How to Celebrate the Diversity of "Taste"

Posted by martin.parnell |
How to Celebrate the Diversity of "Taste"

In Britain, they say “You either love it or hate it, there’s no middle ground. Along with furry handcuffs and snow globes, jars of the stuff are on the list of things most frequently confiscated from hand luggage, at London City airport. In fact, the UK airport recently declared an “amnesty”.

According to The Guardian newspaper, “In an unusual move, London City Airport is offering travellers the chance to swap any jars exceeding the permitted 100ml size for a travel-friendly 70g miniature.”  I would point out, that the confiscated jars and their contents are not wasted. They are being donated to local charity Community Food Enterprises for distribution to smaller charities in local communities

I’m talking, of course, about Marmite. 

Personally, I love the stuff, especially spread on a grilled cheese sandwich.

Along with my three sisters and two brothers, I was brought up with it being a constant in our lives and we all took to it, from an early age. 

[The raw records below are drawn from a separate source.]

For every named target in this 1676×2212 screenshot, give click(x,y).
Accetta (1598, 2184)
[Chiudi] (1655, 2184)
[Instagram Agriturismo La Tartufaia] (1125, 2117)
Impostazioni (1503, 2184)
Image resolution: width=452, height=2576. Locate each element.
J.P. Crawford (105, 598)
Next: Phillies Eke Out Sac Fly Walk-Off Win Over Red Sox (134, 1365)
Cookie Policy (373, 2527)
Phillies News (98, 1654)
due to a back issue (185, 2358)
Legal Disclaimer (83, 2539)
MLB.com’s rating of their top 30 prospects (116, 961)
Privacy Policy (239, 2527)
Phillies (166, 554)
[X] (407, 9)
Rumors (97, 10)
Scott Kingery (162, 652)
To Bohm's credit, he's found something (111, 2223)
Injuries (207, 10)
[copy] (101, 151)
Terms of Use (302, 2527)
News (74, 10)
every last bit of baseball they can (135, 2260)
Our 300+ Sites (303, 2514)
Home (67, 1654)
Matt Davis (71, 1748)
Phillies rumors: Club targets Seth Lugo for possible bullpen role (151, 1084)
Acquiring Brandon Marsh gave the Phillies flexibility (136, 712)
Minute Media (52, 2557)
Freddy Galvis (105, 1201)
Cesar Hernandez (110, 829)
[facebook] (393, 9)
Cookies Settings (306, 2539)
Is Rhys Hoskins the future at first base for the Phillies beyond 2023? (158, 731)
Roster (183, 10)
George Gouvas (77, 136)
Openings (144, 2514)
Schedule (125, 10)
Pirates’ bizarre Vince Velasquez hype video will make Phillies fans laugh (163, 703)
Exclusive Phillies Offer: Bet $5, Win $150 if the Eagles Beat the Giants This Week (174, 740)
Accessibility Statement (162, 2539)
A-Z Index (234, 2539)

But, it’s all a matter of taste and I admit it is an acquired one. 

“Taste” is a word we apply in all sorts of circumstances. Not only do we refer to having a taste in food, but also in  how we take our coffee, the way we dress, the books we read, the art we appreciate, the people whose company we enjoy, the list goes on. 

But, much as we can be quite specific in our taste for certain things, we also have to learn to be tolerant of the taste of others and the choices they make. 

It’s fortunate if you find a partner, whether personally or in business, who shares some of your tastes, but it’s also good to have some diversity. It broadens your outlook, can introduce you to new ideas and concepts and encourages you to explore areas you might not, otherwise have thought about. 

They say opposites attract and that can often be true. Take, for example, the case of film icon, Marilyn Monroe and intellectual playwright, Arthur Miller. Surely you could not find a more unlikely match. They met when during her filming ‘As Young As You Feel’ in 1951. He had made the trip west with friend and director, Elia Kazen, who was under contract with Fox and had some business with the studios.

Marilyn’s acting coach, Natasha Lytess recalled Marilyn telling her “It was like running into a tree! You know, like a cool drink when you’ve got a fever.”  Marilyn and Arthur married in 1956. Sadly, the marriage didn’t last, but that initial attraction was a force to be reckoned with and they both found some common ground that initially brought them together. 

You may not enjoy the same movies, you may not have the same approach to business practices, but it’s important to realize that diversity can be a valuable asset and open you up to a whole new world of ideas and relationships. 

So, if you’ve never tasted Marmite, why not give it a go?